A new online resource to support schools and their communities has launched in an effort to combat schoolyard bullying: www.BullyingFree.NZ.
The site features the experiences of schools and students as well as bullying prevention research, resources and interactive tools.
The launch marks the start of Bullying-free NZ Week, starting today, which schools around the country are marking with a range of bullying prevention awareness activities.
It includes video clips made by Year 7 and 8 students from St Francis de Sales School in Wellington, made especially for Bullying-free NZ Week with support from their local Police school community officer.

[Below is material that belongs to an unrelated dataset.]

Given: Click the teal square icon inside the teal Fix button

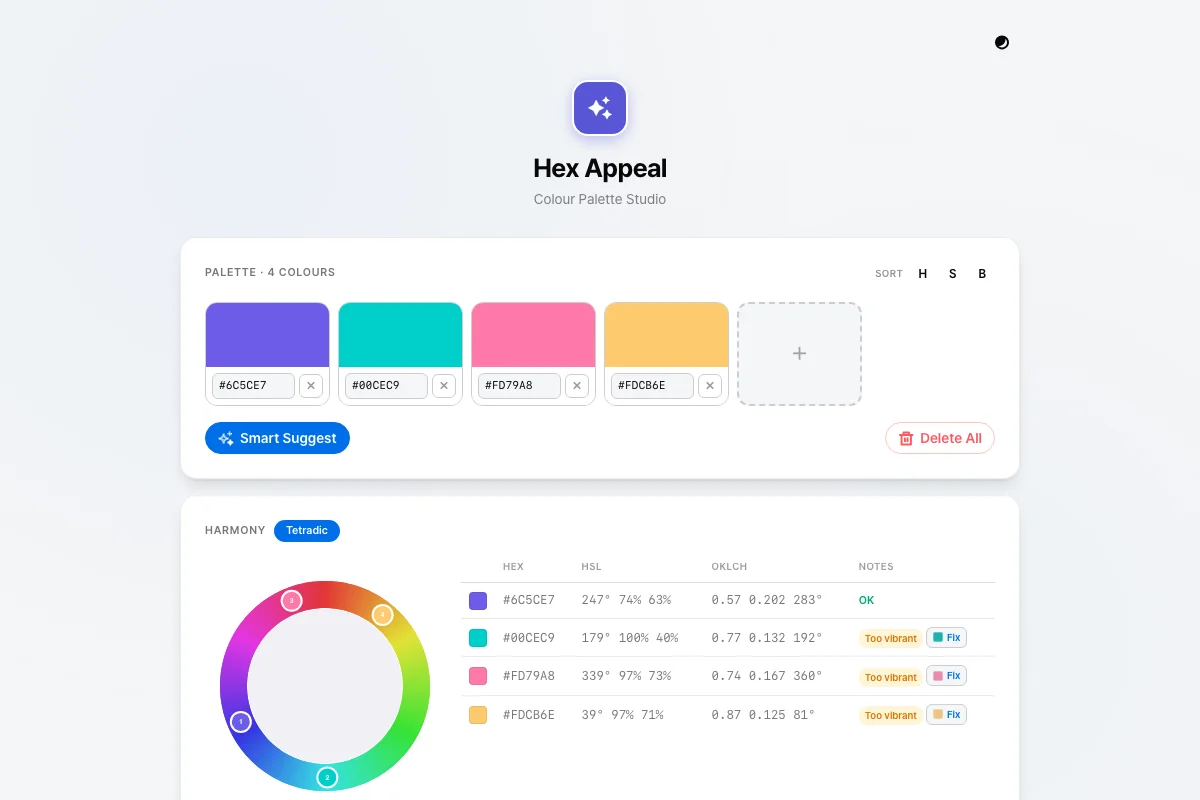Looking at the screenshot, I should (938, 637).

Police community services manager Inspector Paula Holt says the project is a great example of schools working with their wider community to get the message out that bullying is never okay.
"Police are committed to partnering with communities, in particular schools, to help reduce bullying. But this isn't just a school or a police problem and that's a real strength of the work that the multi-agency group has initiated to address what is a very serious problem amongst young people in New Zealand.
"We also seized the opportunity to work with St Francis de Sales children to capture their voices as part of the first Bullying-free NZ Week.
"I think these videos really make the issue of bullying come alive in some creative and thought provoking ways," Insp Holt says.
BullyingFree.NZ is the latest initiative from the Bullying Prevention Advisory Group, a collaboration between 17 organisations committed to reducing bullying in New Zealand schools.
The group, which features representatives from across the education, social, justice and health sectors as well as Sport NZ and NetSafe, formed in 2013 after feedback from principals indicated schools needed more support to manage bullying.
The collaboration has previously produced Bullying Prevention and Response: A Guide for Schools.
Children's Commissioner Russell Wills says the website is a good example of "taking the messages from the Guide, and what we've learned from schools and young people, and making that more accessible".
"You can look at this website and know that what we're suggesting has worked already in schools and can work in your school."